According to a press release by the House Committee on Oversight and Government Reform:
Today, Rep. Elijah Cummings, Ranking Member of the House Committee on Oversight and Government Reform, sent letters to the CEOs of 13 for-profit schools seeking copies of compensation agreements for senior executives as part of an effort to determine whether salaries, bonuses, and other compensation are appropriately tied to the performance of students they educate, the vast majority of whom pay for their education with federal tax dollars.
“The American taxpayers fund these schools through billions of dollars in tuition assistance, but there is little evidence that lavish executive pay is linked to the well-being of the students they are supposed to educate,” said Cummings. “Congress has a responsibility to ensure that taxpayer funds are being used first and foremost for the benefit of students, not to line the pockets of corporate executives.”
Cummings, a Democrat from Maryland, has long been an advocate for the poor and disenfranchised, but this seems a little misguided. I’m no great fan of much of the behavior of for-profit colleges, but the fact that the heads of such institutions might be well compensated doesn’t strike me, alone, as much of a problem.
They run businesses that earn profits. It’s entirely reasonable to expect the managers of institutions that earn money to be able to take home some of that money. That’s a fairly standard feature of executive compensation.
There’s no reason the CEOs of education companies should be paid based on “the performance of students they educate”; these are not real colleges.
They exist to make money for their shareholders. They are compensated based on that, how well their companies earn. They’re businessmen, not educators. It’s fine to acknowledge that.

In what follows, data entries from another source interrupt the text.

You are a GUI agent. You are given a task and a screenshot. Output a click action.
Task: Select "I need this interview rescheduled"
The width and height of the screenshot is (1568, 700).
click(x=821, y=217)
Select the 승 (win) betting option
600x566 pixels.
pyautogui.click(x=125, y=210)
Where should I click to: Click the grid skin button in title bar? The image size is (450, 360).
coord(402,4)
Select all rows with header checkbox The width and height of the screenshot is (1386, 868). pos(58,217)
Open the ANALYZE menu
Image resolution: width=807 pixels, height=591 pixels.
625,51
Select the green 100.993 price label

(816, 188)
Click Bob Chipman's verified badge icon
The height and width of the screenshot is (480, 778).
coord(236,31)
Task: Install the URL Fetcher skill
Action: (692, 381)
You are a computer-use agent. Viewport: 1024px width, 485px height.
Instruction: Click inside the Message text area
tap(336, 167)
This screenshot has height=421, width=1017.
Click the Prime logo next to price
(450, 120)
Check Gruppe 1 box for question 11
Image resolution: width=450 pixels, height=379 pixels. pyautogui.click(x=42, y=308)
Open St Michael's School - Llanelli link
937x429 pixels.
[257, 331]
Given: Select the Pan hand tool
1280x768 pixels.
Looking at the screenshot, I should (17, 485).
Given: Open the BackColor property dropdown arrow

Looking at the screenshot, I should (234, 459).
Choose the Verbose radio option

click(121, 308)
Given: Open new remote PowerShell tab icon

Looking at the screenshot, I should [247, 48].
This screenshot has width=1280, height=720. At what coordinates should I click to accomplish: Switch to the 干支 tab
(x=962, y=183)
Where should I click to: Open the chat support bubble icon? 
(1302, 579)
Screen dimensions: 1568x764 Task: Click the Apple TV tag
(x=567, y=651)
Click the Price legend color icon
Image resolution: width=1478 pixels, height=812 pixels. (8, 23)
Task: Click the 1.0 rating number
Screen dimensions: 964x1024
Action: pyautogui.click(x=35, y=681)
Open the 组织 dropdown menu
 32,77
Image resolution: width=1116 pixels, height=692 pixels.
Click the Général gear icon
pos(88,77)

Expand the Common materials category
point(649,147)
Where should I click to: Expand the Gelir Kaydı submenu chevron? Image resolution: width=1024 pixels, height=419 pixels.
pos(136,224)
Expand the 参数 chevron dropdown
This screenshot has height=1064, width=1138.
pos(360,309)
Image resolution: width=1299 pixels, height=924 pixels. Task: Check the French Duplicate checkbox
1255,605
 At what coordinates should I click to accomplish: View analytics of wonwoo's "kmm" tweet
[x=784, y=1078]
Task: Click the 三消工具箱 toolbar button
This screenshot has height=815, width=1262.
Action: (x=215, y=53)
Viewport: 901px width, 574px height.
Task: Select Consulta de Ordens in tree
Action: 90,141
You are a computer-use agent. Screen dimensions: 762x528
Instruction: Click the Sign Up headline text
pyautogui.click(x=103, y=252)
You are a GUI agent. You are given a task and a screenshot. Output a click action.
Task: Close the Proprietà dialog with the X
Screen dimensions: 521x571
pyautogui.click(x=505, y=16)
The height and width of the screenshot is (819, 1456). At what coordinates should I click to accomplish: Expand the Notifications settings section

barney on December 14, 2011 11:46 AM:
The problem is "these businesses" are funding themselves with federal education loans. This is why Cummings is holding an inquiry.
If they want to pay themselves "businessman's salaries, don't do it with taxpayer monies, since approx half of loans eventually go into default
for example Kaplan paid their former CEO Jonathan Grayer $76 million as a golden parachute - this was subsidized by taxpayers - since many Kplan loans default.
The problem with Kaplan is they pretend to educate low income students. They will not admit the obvious that it is simply a bottom line business
Anonymous on January 09, 2012 8:58 PM:
Colleges are also businesses. This is already a fact, and we have no choice but to accept it. Actually, there's no problem with this as long as colleges will become really true to their services.